## What needs to be done
Your answer should consist solely of the lines from the one holding "You are a GUI" through the final line of the entries, reproduced exactly and without pictures.

##### Data under study #####

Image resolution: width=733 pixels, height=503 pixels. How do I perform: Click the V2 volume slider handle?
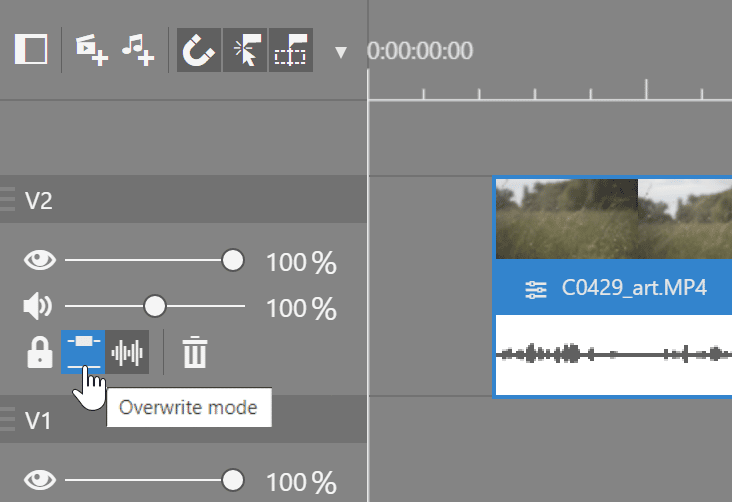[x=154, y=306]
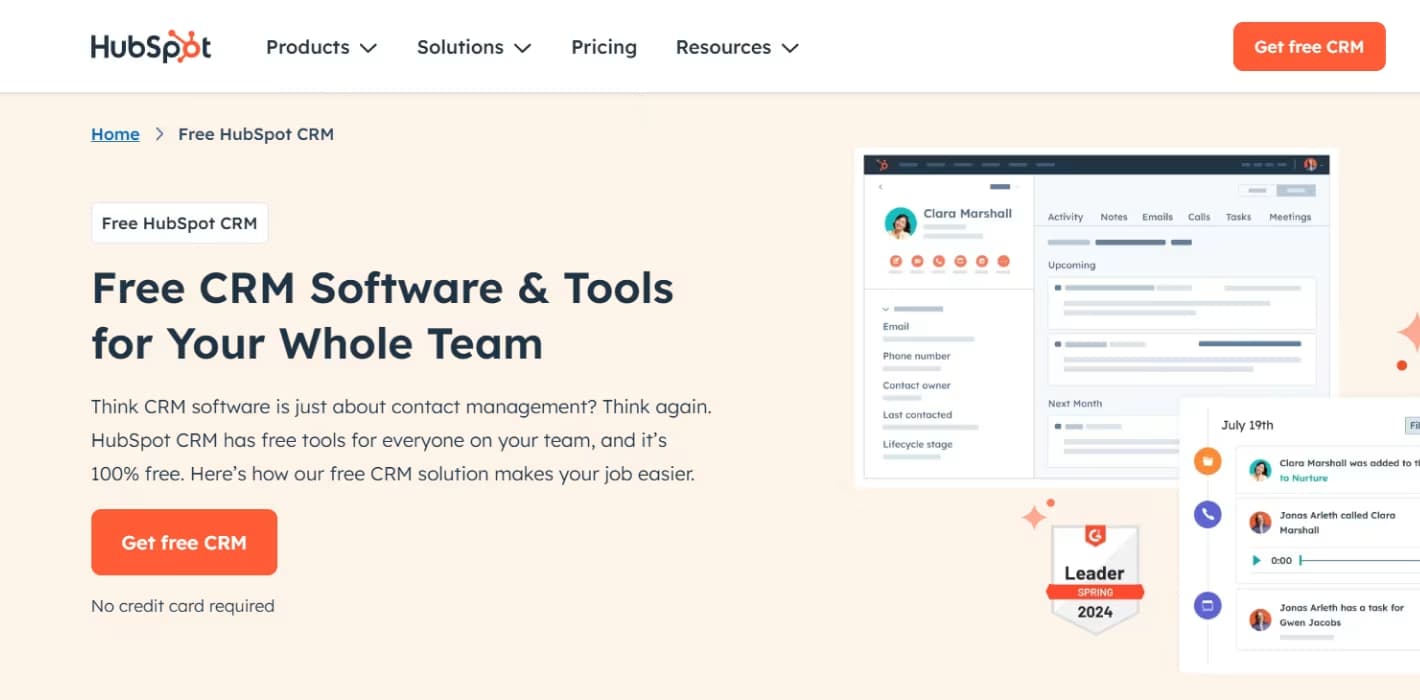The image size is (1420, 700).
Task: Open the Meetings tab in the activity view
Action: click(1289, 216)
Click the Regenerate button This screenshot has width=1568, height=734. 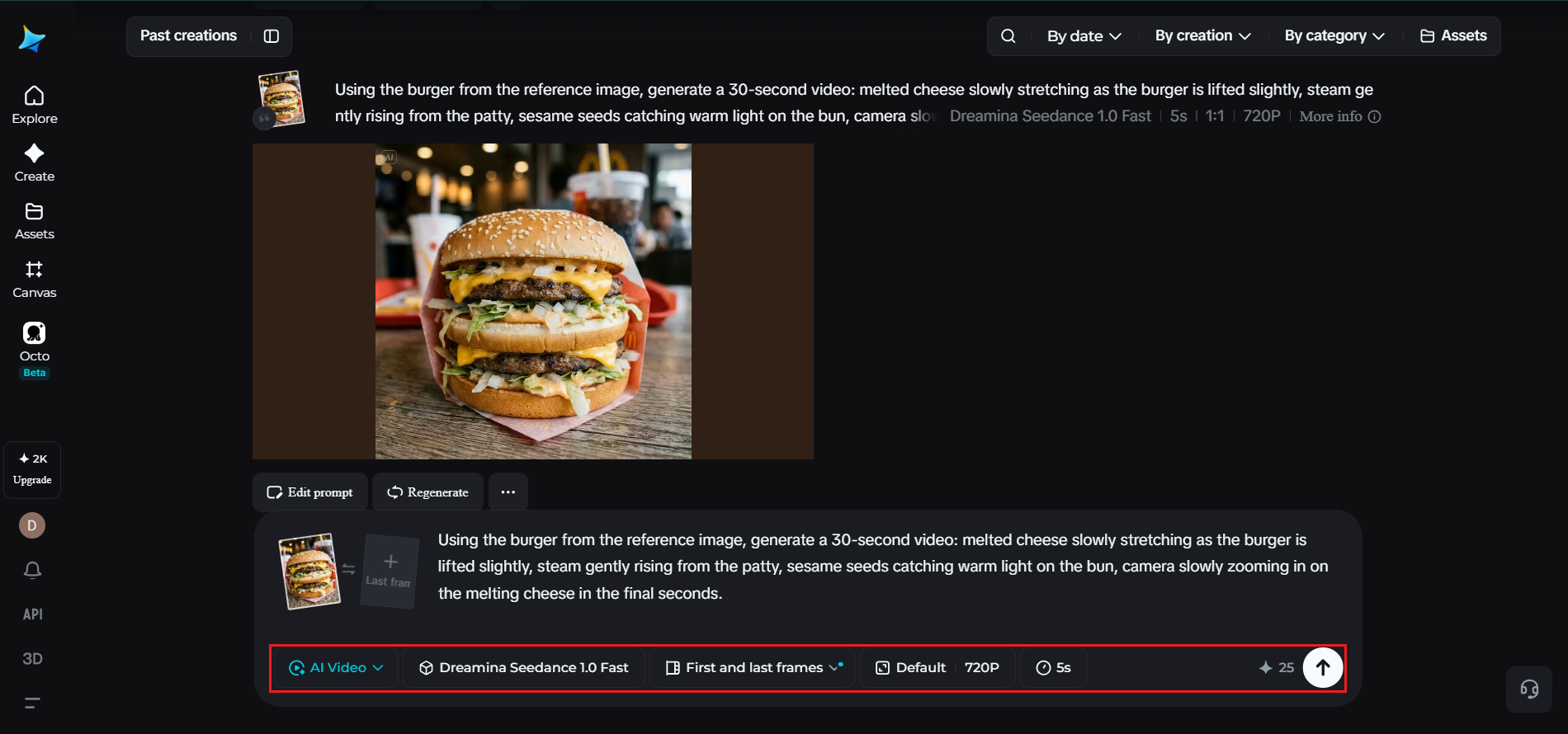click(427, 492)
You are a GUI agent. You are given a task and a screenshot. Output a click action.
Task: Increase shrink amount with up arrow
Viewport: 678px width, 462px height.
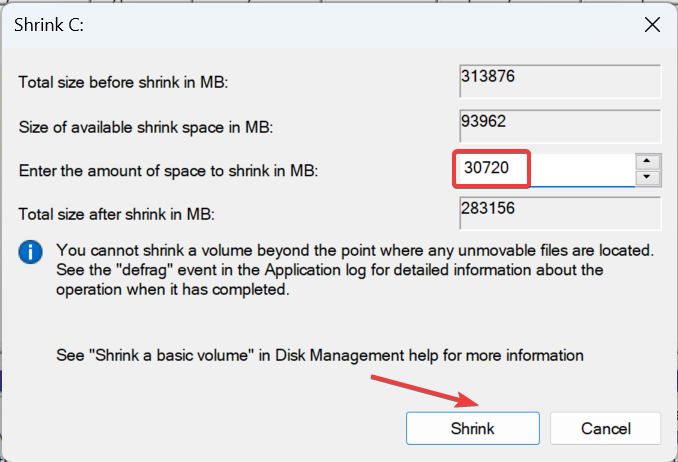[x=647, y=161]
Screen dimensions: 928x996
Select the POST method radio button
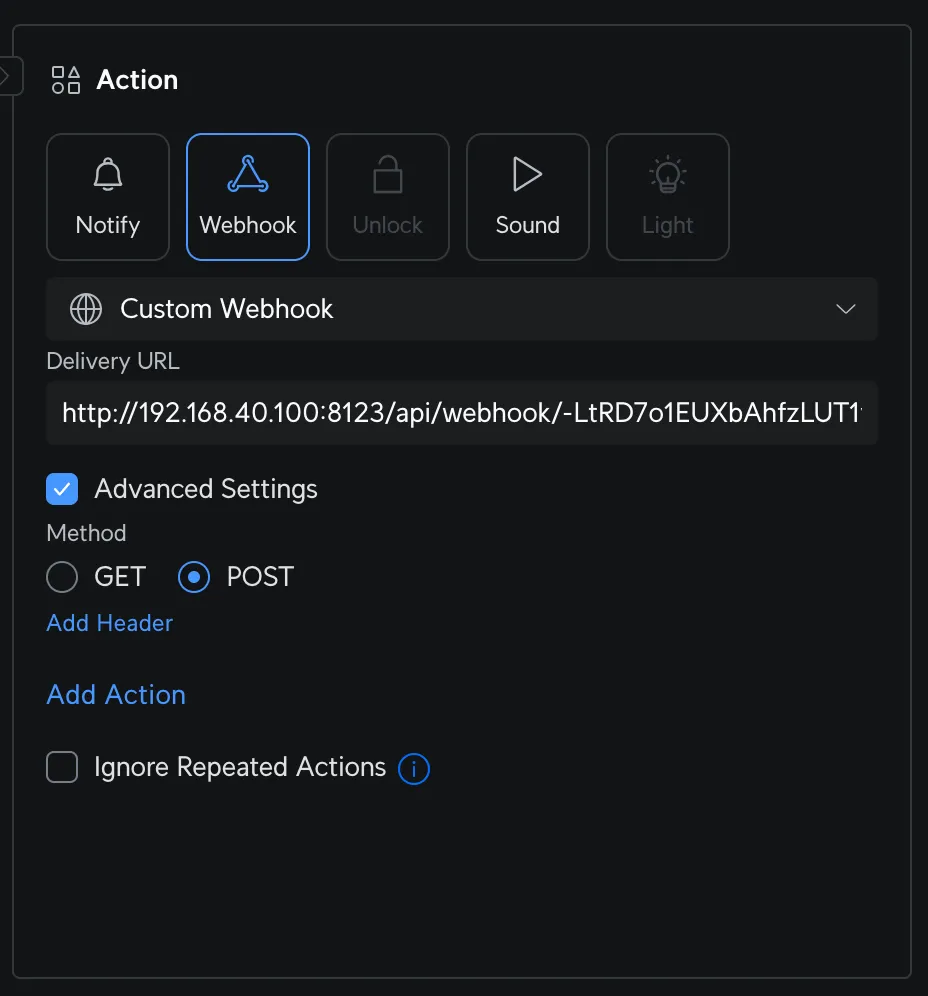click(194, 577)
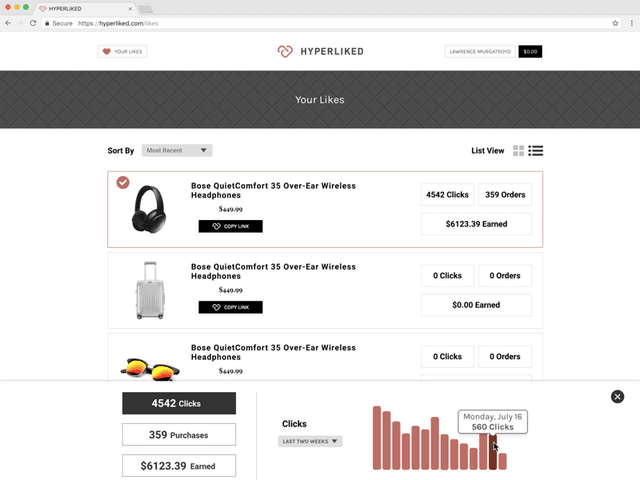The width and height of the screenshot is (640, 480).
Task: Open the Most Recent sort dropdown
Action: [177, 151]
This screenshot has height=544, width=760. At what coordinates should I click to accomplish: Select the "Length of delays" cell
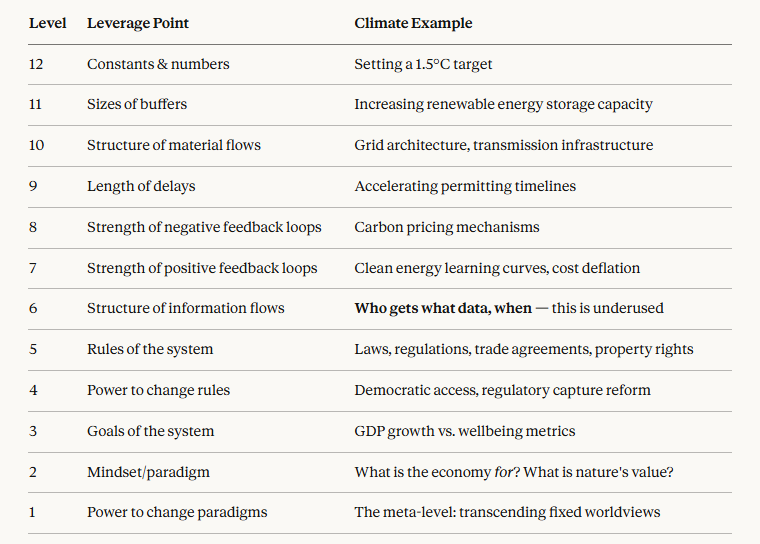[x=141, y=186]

#####

## Exercise solution
You are a GUI agent. You are given a task and a screenshot. Output a click action.
Task: Increase shrink amount with up arrow
Viewport: 678px width, 462px height.
[x=647, y=161]
Screen dimensions: 928x996
Select the POST method radio button
click(194, 577)
The width and height of the screenshot is (640, 480).
Task: Open the Most Recent sort dropdown
Action: [177, 151]
This screenshot has height=544, width=760. At what coordinates should I click to accomplish: Select the "Length of delays" cell
[x=141, y=186]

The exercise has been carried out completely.